# Keeping a stable PH with CO2



## TorontoPlantMan (Aug 16, 2013)

Hey guys, 

I've been looking into getting a real CO2 setup for awhile and I'm almost there but I just have a question...I know you can purchase a PH monitor to stabilize your PH but there really quite expensive, in some cases more then the whole CO2 setup itself. So I'm just wondering how you guys who are not using PH monitors are keeping a stable PH once your lights and CO2 go off at night. I always hear about guys saying they can change there PH from X to X within an hour or two and I can't imagine that PH swings like that are very good for the fish or the plants..Can anyone explain?

Thanks a lot


----------



## pyrrolin (Jan 11, 2012)

I have never heard of the ph going up and down like that.


----------



## k2x5 (Mar 12, 2008)

I've personally never used a pH monitor on any of my planted tanks. My 55g with pressurized CO2 does great without me worrying about the pH going up at the end of the day when the CO2 stops and the lights go off.

After the CO2 has been on for 1-2 hours, my pH is down about 0.6 and it stays rock solid through the day with constant CO2 input; abut 1-2 hours after CO2 turns off it slowly goes back up to the starting day numbers.

The only thing I can think of that would fluctuate as much as you've described is a poor solution of DIY Yeast CO2 that isn't putting out a constant output, or a bad diffusion method.


----------



## solarz (Aug 31, 2010)

PH shifts from CO2 will not cause any harm to livestock. I've ran DIY CO2 many times in the past and it has never caused any issue.


----------



## TorontoPlantMan (Aug 16, 2013)

pyrrolin said:


> I have never heard of the ph going up and down like that.


I'll find the OP who I saw say that and show you. I'm pretty sure he/she said their PH changes a full point "6.0-7.0" within an hour.



k2x5 said:


> I've personally never used a pH monitor on any of my planted tanks. My 55g with pressurized CO2 does great without me worrying about the pH going up at the end of the day when the CO2 stops and the lights go off.
> 
> After the CO2 has been on for 1-2 hours, my pH is down about 0.6 and it stays rock solid through the day with constant CO2 input; abut 1-2 hours after CO2 turns off it slowly goes back up to the starting day numbers.
> 
> The only thing I can think of that would fluctuate as much as you've described is a poor solution of DIY Yeast CO2 that isn't putting out a constant output, or a bad diffusion method.

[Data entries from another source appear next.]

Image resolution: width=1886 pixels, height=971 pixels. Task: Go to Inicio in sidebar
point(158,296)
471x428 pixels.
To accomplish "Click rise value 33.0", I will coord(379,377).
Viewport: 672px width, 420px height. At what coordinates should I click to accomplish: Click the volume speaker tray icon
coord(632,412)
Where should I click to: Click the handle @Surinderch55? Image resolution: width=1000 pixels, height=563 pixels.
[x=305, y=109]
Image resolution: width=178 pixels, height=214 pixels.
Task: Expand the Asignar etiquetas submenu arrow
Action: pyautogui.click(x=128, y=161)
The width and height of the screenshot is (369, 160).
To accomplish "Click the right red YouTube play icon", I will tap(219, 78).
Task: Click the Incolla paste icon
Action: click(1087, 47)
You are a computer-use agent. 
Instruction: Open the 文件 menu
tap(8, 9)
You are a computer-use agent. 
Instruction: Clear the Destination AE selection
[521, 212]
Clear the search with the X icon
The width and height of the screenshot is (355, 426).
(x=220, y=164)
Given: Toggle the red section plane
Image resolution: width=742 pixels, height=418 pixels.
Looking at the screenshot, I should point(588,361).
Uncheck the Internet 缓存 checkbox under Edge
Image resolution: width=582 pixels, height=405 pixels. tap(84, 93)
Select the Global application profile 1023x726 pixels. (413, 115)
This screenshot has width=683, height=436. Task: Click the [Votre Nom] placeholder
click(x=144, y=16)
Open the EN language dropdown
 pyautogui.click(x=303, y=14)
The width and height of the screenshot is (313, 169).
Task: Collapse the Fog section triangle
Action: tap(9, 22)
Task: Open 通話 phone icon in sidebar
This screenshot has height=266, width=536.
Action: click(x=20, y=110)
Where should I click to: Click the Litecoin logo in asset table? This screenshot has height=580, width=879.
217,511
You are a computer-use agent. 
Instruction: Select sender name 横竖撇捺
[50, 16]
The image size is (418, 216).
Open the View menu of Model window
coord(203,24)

Interesting, thanks for the input.



solarz said:


> PH shifts from CO2 will not cause any harm to livestock. I've ran DIY CO2 many times in the past and it has never caused any issue.


I'm not asking about DIY CO2. I'm asking about pressurized


----------



## solarz (Aug 31, 2010)

TorontoPlantMan said:


> I'm not asking about DIY CO2. I'm asking about pressurized


CO2 is CO2. I mentioned DIY because unlike pressurized, you can't turn DIY CO2 off at night. If CO2 pH fluctuations caused any harm, my fish would have died a long time ago.


----------



## aniroc (Aug 23, 2012)

PH fluctuation because of CO2 level is not harmful to fish because TDS is not affected. In fact, any planted tank will have lower pH in the morning, before lights are turned on.
Its the osmotic pressure fluctuation that stress fish, not pH itself.


----------



## Fishfur (Mar 4, 2012)

Fwiw, in native habitats, parameters can and do change, every night and day, not to mention the effects of seasonal change and storms. In daylight, plants give off oxygen while they take up CO2, but when the light goes out, photosynthesis stops and they give off C02 instead. Might not make much difference but it must make some difference. There are people who think you should not sleep in a room with live plants because there's a risk you might suffocate due to their off gassing of CO2.

From what I understand, plants use up more C02 than they ever give off, but in a densely planted tank I would think a measurable change would occur every night, if anyone bothered to measure.

Other parameters in nature can change drastically as well. Heavy rains, whether from sudden storms or seasonal variations, would make for a substantial reduction in TDS, since salts and minerals would be greatly diluted. If the rains also washed large amounts of organic detritus into a body or water, it surely would have an effect on pH, just as leaves, wood or peat do in our tanks. 

Otoh, if there is prolonged drought or seasonal evaporation, TDS would increase as salts and minerals become more concentrated, to the great extreme of actual salt pans in some places water has completely evaporated. Not much lives in such places, but some critters and plants have learned to greatly extend their periods of dormancy to cope with extremes. 

I doubt that there are very many fish or plants that cannot tolerate some degree of change to their living conditions, it's more or less the rhythm of nature. I doubt they'd exist otherwise, because water is always subject to being affected by what is added to it and by what leaves it, via evaporation.

I know, tanks are small, closed environments, where smaller changes may have greater effect than they could in lake or river sized bodies of water, but I think the changes from day to night with C02 are likely not worth worry.


----------



## BillD (Jun 5, 2006)

aniroc said:


> PH fluctuation because of CO2 level is not harmful to fish because TDS is not affected. In fact, any planted tank will have lower pH in the morning, before lights are turned on.
> Its the osmotic pressure fluctuation that stress fish, not pH itself.


Indeed. Regardless, people still perpetuate the "pH shock" myth. The other thing attributed to pH shock is the sudden pH fluctuation you get when you open a fish bag that has traveled for some time. The issue isn't the sudden rise in pH, but rather what happens to the ammonium in the bag when pH rises above 7 and the non toxic ammonium is converted to ammonia, which is toxic.


----------